Il lavoratore puo' essere licenziato per malattia sia quando supera il cosiddetto "comporto" (il numero dei giorni al di sotto dei quali l’azienda non può licenziare il dipendente che si assenta per malattia) sia quando, non superando il comporto, "spezzetta" in modo eccessivo le assenze. Inoltre, attenzione: nel calcolo dei giorni di comporto vanno incluse le festivita' intercorrenti Cassazione n. 18678/2016 e n. 24027/2016)
Licenziamento per scarso rendimento
Assenze frequenti e regolari, anche senza superamento del periodo di comporto possono comportare. come avallato da alcune recenti sentenze della Cassazione, di "licenziamento per scarso rendimento".
Il licenziamento per scarso rendimento e' legittimo quando il dipendente di un’azienda ha un livello di efficienza medio molto basso rispetto ai colleghi e ai parametri chiaramente fissati dal datore di lavoro, mostrando scarsa produttivita' per un periodo lungo e continuato.
I parametri devono essere però oggettivi e quantificabili: il licenziamento non è infatti legittimo quando il datore di lavoro dichiari semplicemente che il dipendente non abbia raggiunto gli obiettivi aziendali.
Licenziamento per superamento del comporto
Il periodo di comporto, che viene stabilito caso per caso dai contratti nazionali, è il numero dei giorni al di sotto dei quali l’azienda non può licenziare il dipendente che si assenta per malattia.
Superato il periodo di comporto, però, il lavoratore è licenziabile senza bisogno che il datore di lavoro fornisca particolari motivazioni o giuste cause: e' sufficiente elencare nella lettera di licenziamento il numero dei giorni di assenza.
La giurisprudenza oggi
La giurisprudenza negli ultimi anni si sta orientando decisamente verso la possibilità di licenziare il dipendente che, pur non superando il periodo di comporto, si assenta spesso e per questo motivo ha un rendimento molto più basso di quello dei suoi colleghi.
Si veda ad esempio la sentenza n. 18678/2016 della Corte di Cassazione: le "sistematiche assenze" del lavoratore, "per un numero esiguo di giorni" e "costantemente agganciate ai giorni di riposo", possono causare una prestazione lavorativa nel complesso "non sufficientemente e proficuamente utilizzabile per la società". In questo caso, il licenziamento del dipendente è del tutto legittimo.

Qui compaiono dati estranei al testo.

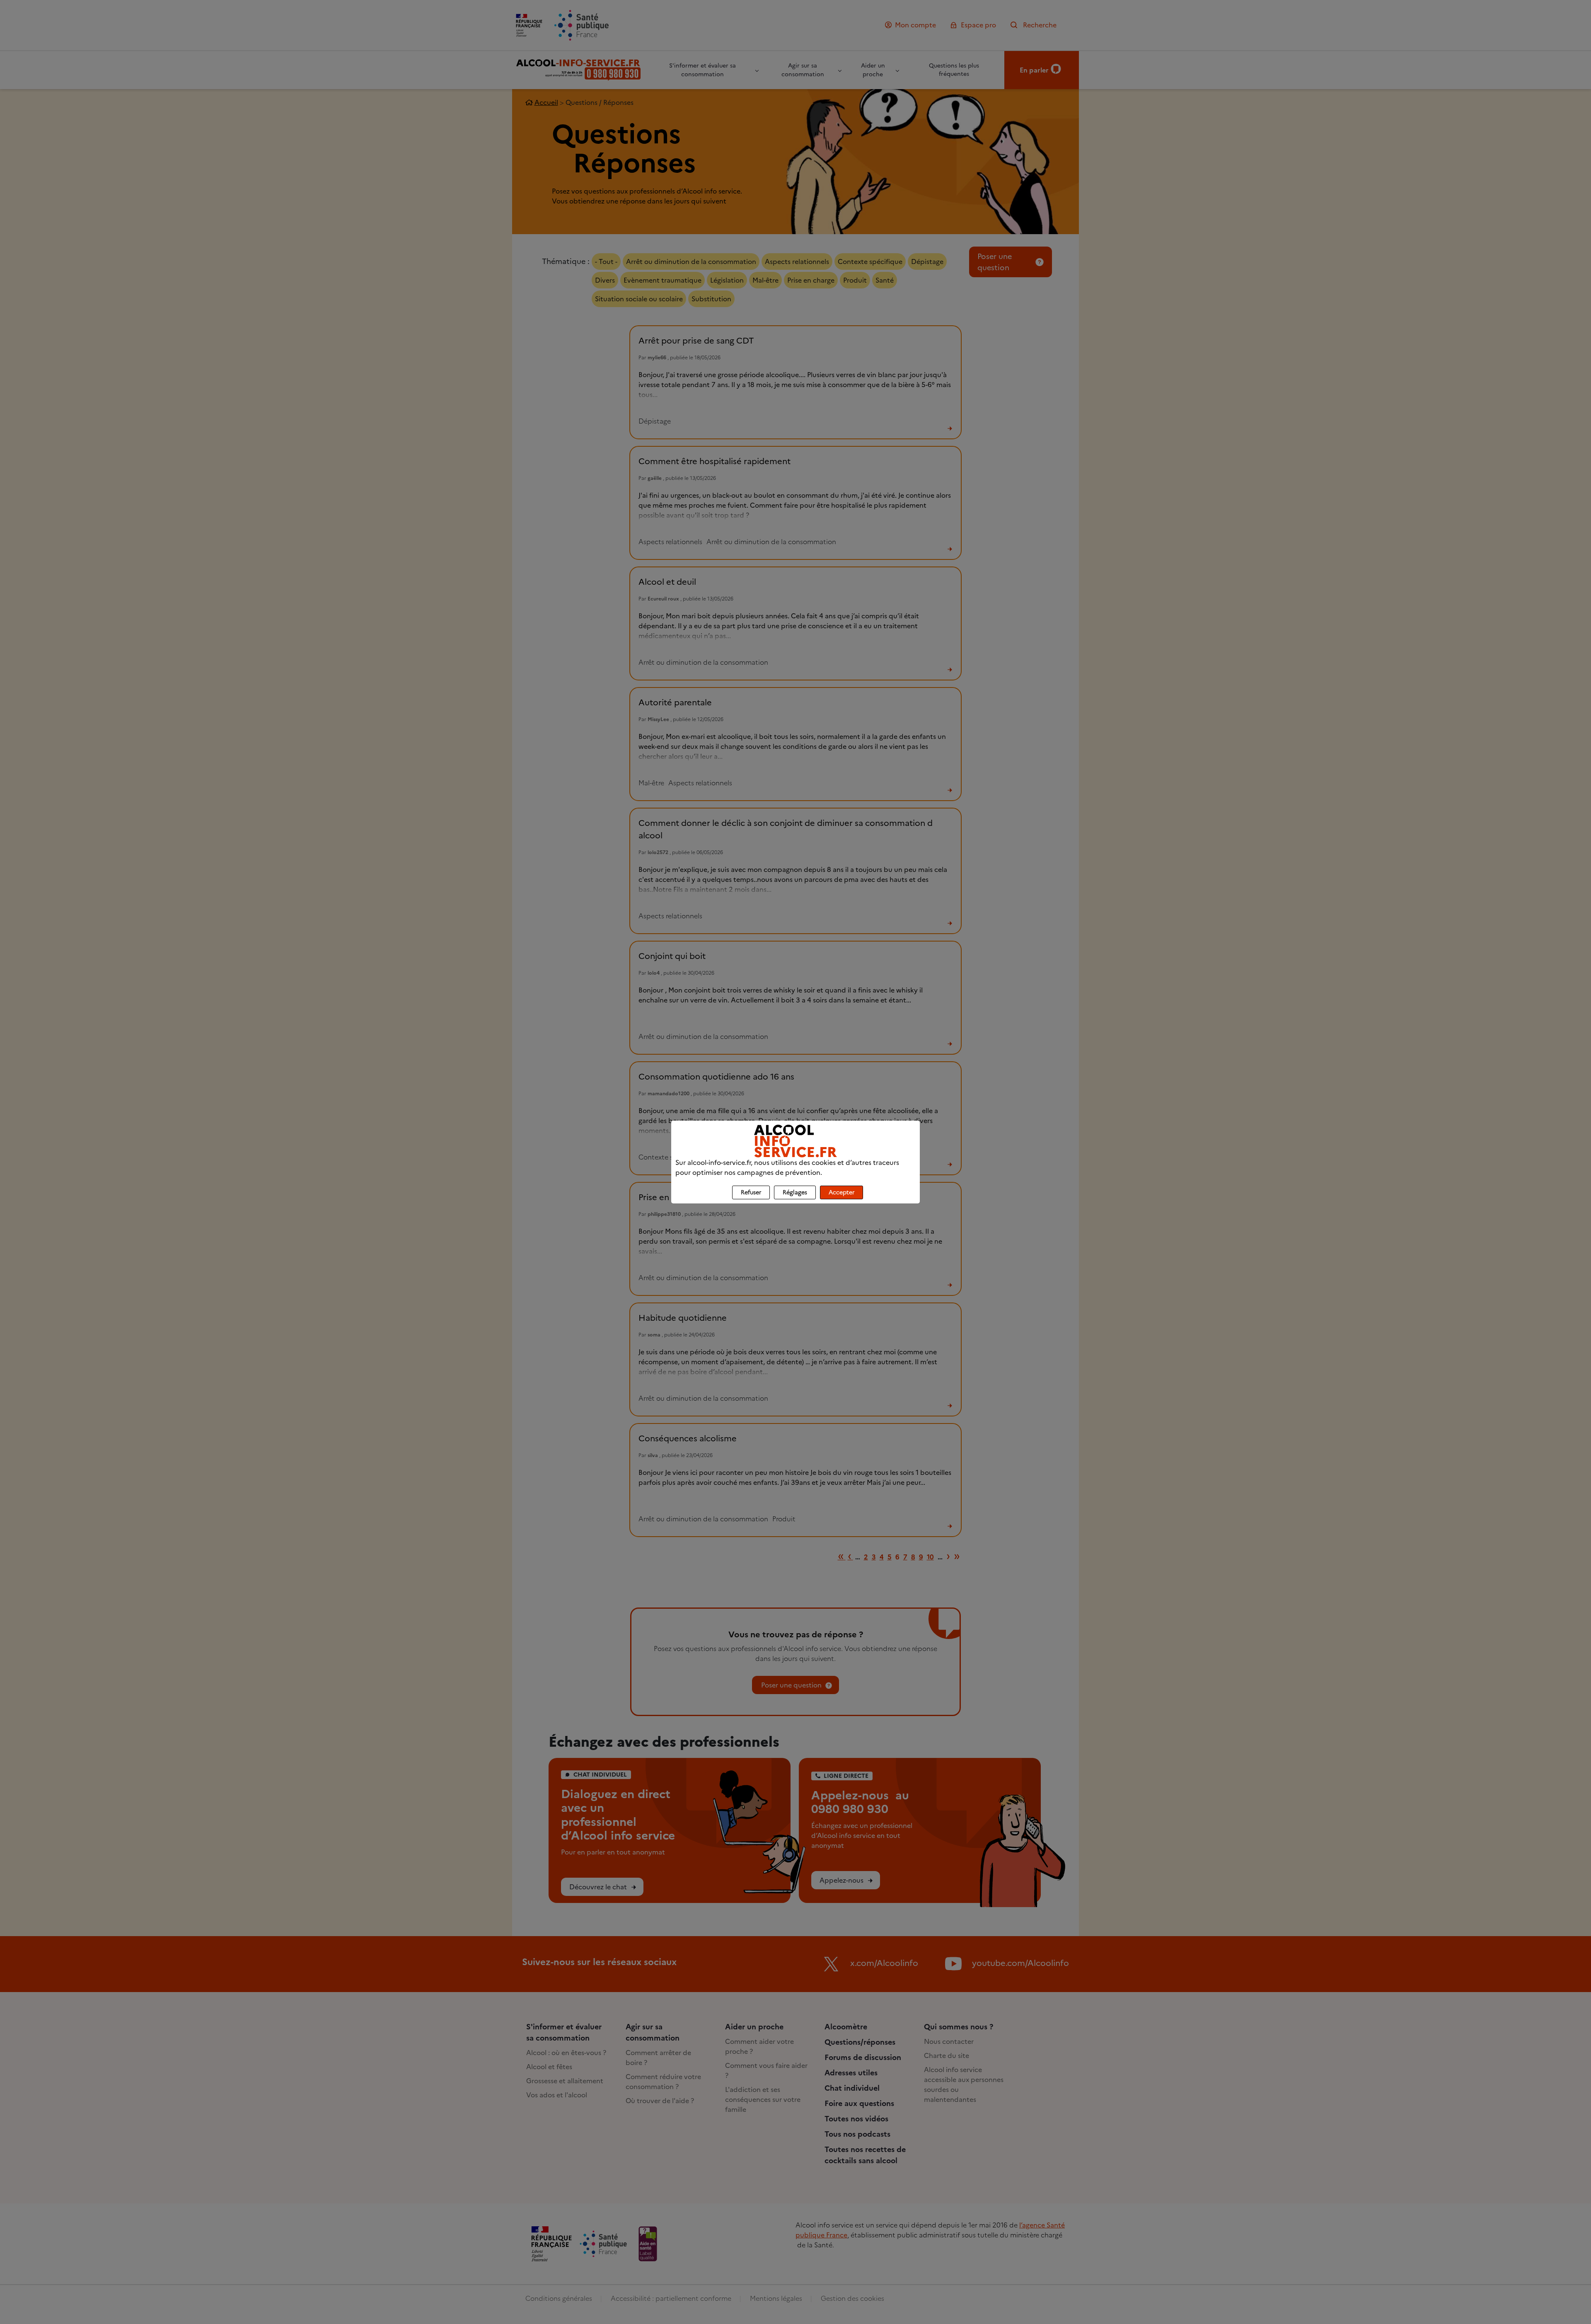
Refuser (751, 1192)
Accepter (841, 1192)
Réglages (795, 1192)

Il licenziamento senza superamento del comporto rende pero' necessario, per l' azienda, dimostrare di aver subito un danno a causa delle reiterate assenze del dipendente.
La dimostrazione della scarsa efficienza del lavoratore in questione rispetto ai colleghi e ai parametri fissati deve attenersi, come nei casi non imputabili alle troppe assenze, a criteri oggettivi e quantificabili. In caso contrario, anche grazie alla nuove norme introdotte con il Jobs Act, il dipendente può essere immediatamente reintegrato per legge al’interno dell’azienda.

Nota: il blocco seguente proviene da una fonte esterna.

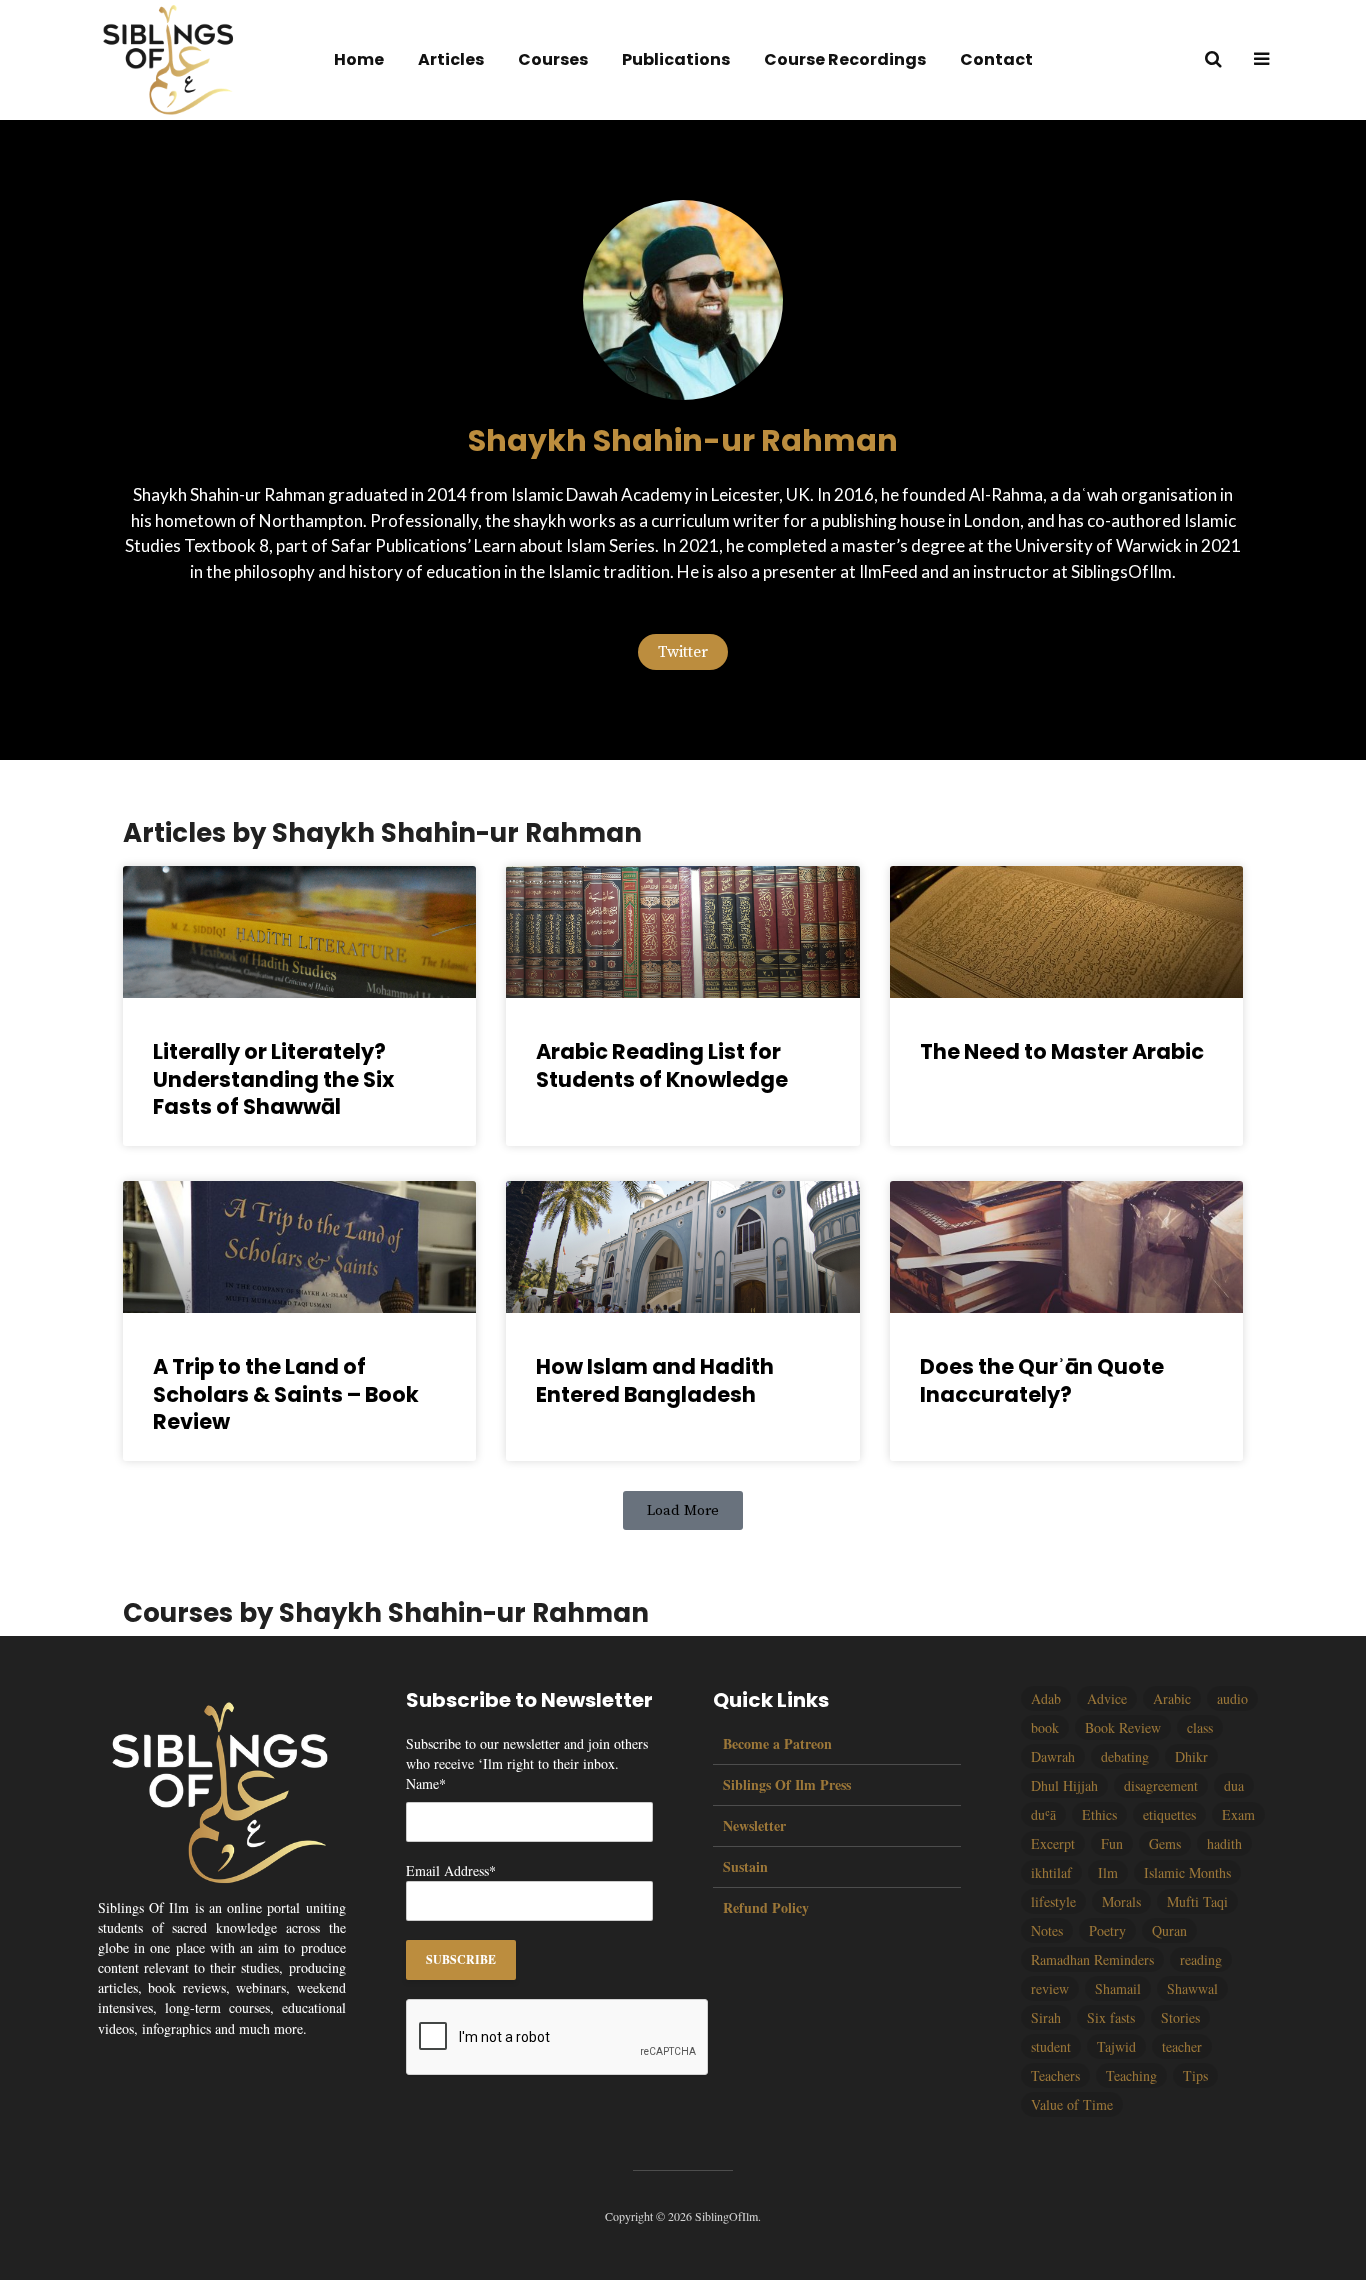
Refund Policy (766, 1907)
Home (359, 59)
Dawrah (1053, 1756)
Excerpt (1053, 1843)
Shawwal (1192, 1988)
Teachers (1055, 2075)
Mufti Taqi (1197, 1901)
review (1050, 1988)
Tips (1195, 2075)
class (1200, 1727)
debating (1125, 1756)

Per il calcolo del comporto pero', vanno conteggiati i giorni non lavorativi cadenti nel periodo di assenza per malattia, dovendosi presumere la continuità dell'episodio morboso.
Non e' consentito al lavoratore, in altre parole, ripetute assenze con certificazioni che chiudono la malattia il venerdi' e la riaprono il lunedi'. In questi casi i giorni non lavorativi compresi nei certificati vanno conteggiati dovendosi presumere la continuità dell'episodio morboso.
Questo e' stato recentemente affermato dalla Cassazione (sentenza n. 24027/2016) nel caso di un lavoratore licenziato appunto per superamento del comporto dovuto al calcolo anche dei giorni festivi intra-certificato).
La presunzione di continuita' della malattia, dice la Corte, opera sia per le festività ed i giorni non lavorativi che cadano nel periodo della certificazione, sia nella diversa ipotesi di certificati in sequenza di cui il primo attesti la malattia sino all'ultimo giorno lavorativo che precede il riposo domenicale (ossia fino al venerdì) ed il secondo la certifichi a partire dal primo giorno lavorativo successivo alla domenica (ovvero dal lunedì).
La prova idonea a smentire la suddetta presunzione di continuità puo' essere costituita soltanto dalla dimostrazione dell'avvenuta effettiva ripresa dell'attività lavorativa.
Il calcolo dei giorni di assenza, quindi, va effettuato in base a questi criteri.